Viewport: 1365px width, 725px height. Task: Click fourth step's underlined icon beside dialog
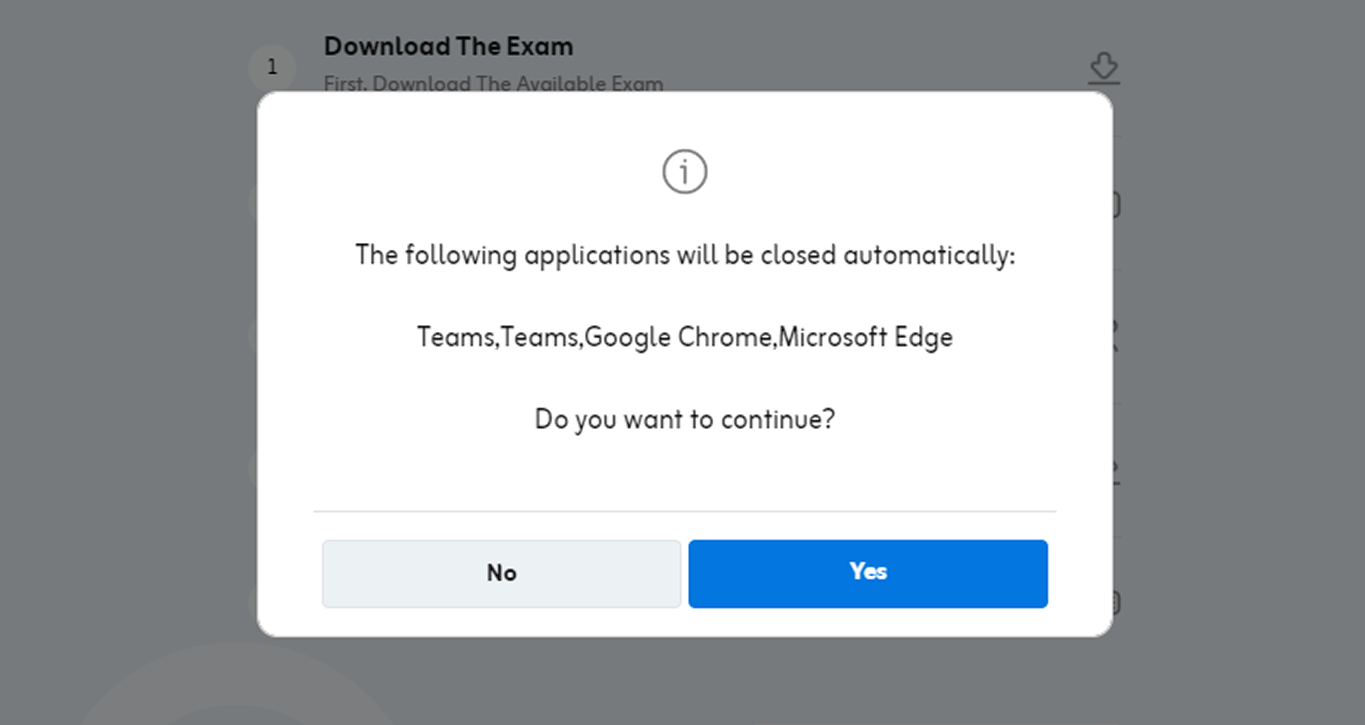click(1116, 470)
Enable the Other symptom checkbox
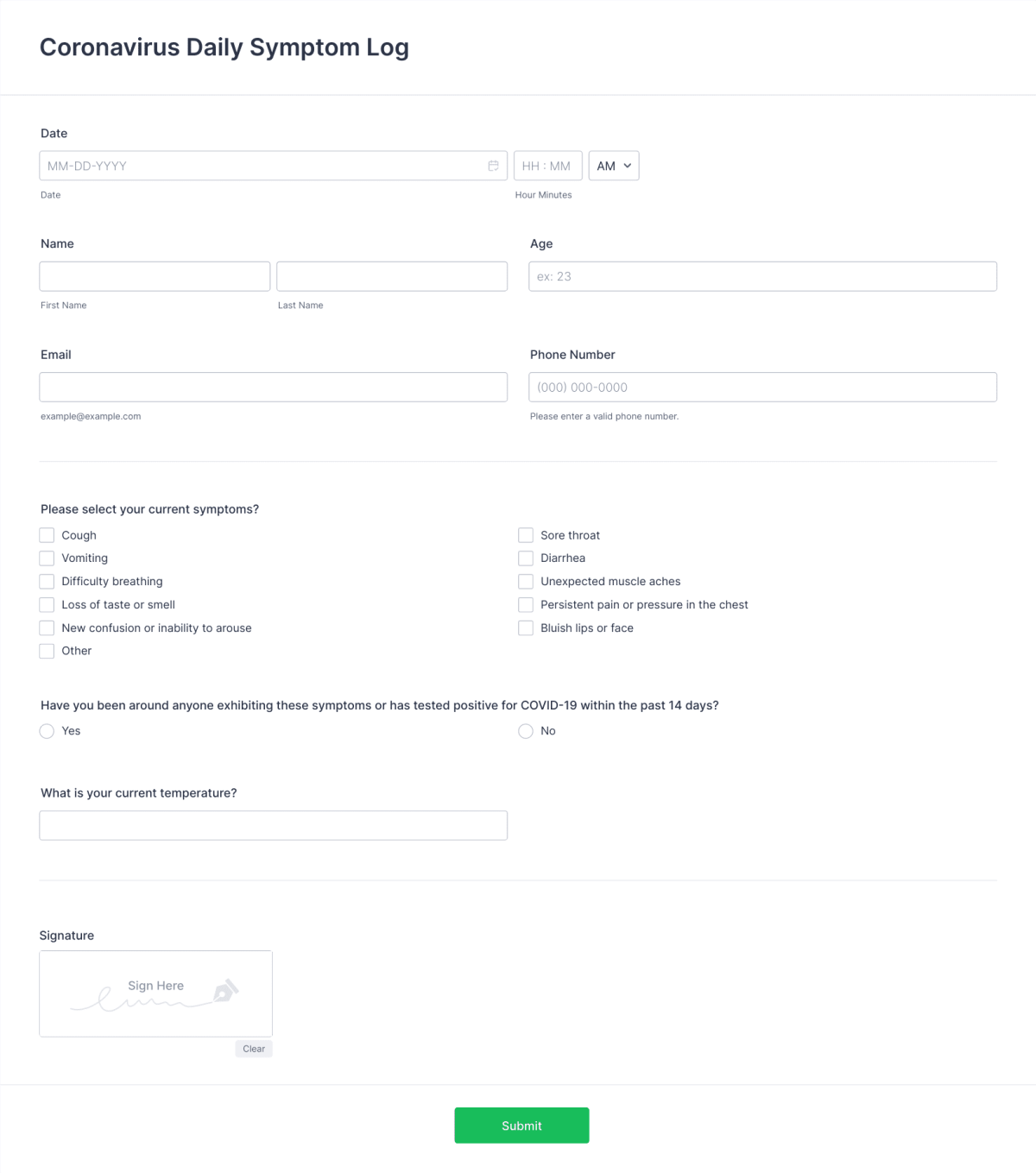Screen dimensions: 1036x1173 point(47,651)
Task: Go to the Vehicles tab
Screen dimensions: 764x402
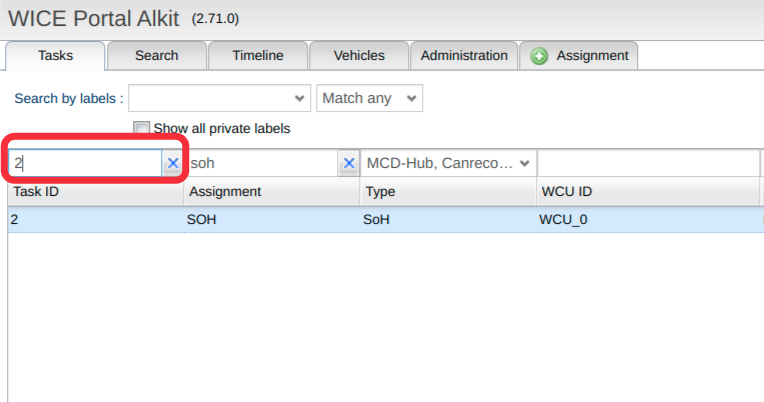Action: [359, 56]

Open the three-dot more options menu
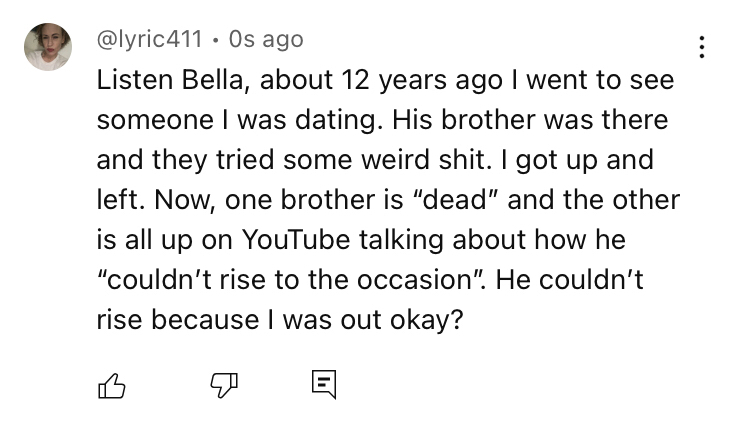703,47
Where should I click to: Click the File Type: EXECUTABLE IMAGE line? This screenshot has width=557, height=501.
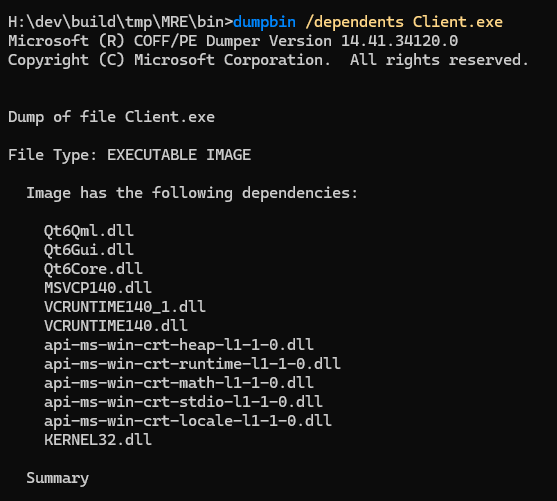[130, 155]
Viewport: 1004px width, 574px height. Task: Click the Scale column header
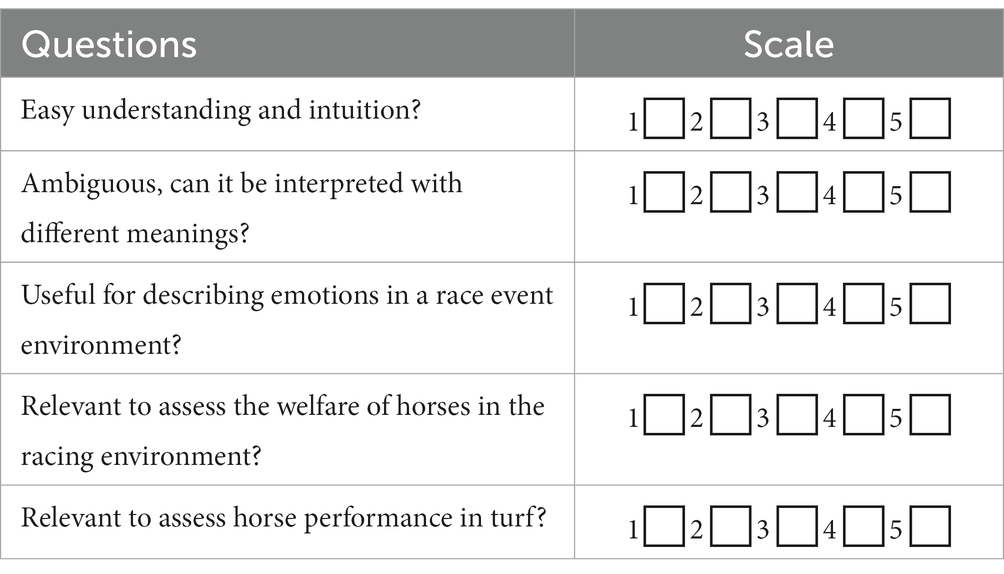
____________________
▸ **Goal of the exercise**
Please retype the material above exactly, and omit its images.

▸ **Result for this task**
Viewport: 1365px width, 725px height. Task: Click fourth step's underlined icon beside dialog
click(1116, 470)
Enable the Other symptom checkbox
Screen dimensions: 1036x1173 point(47,651)
Task: Go to the Vehicles tab
Screen dimensions: 764x402
Action: [359, 56]

Open the three-dot more options menu
703,47
Where should I click to: Click the File Type: EXECUTABLE IMAGE line? This screenshot has width=557, height=501.
[130, 155]
Viewport: 1004px width, 574px height. Task: Click the Scale column header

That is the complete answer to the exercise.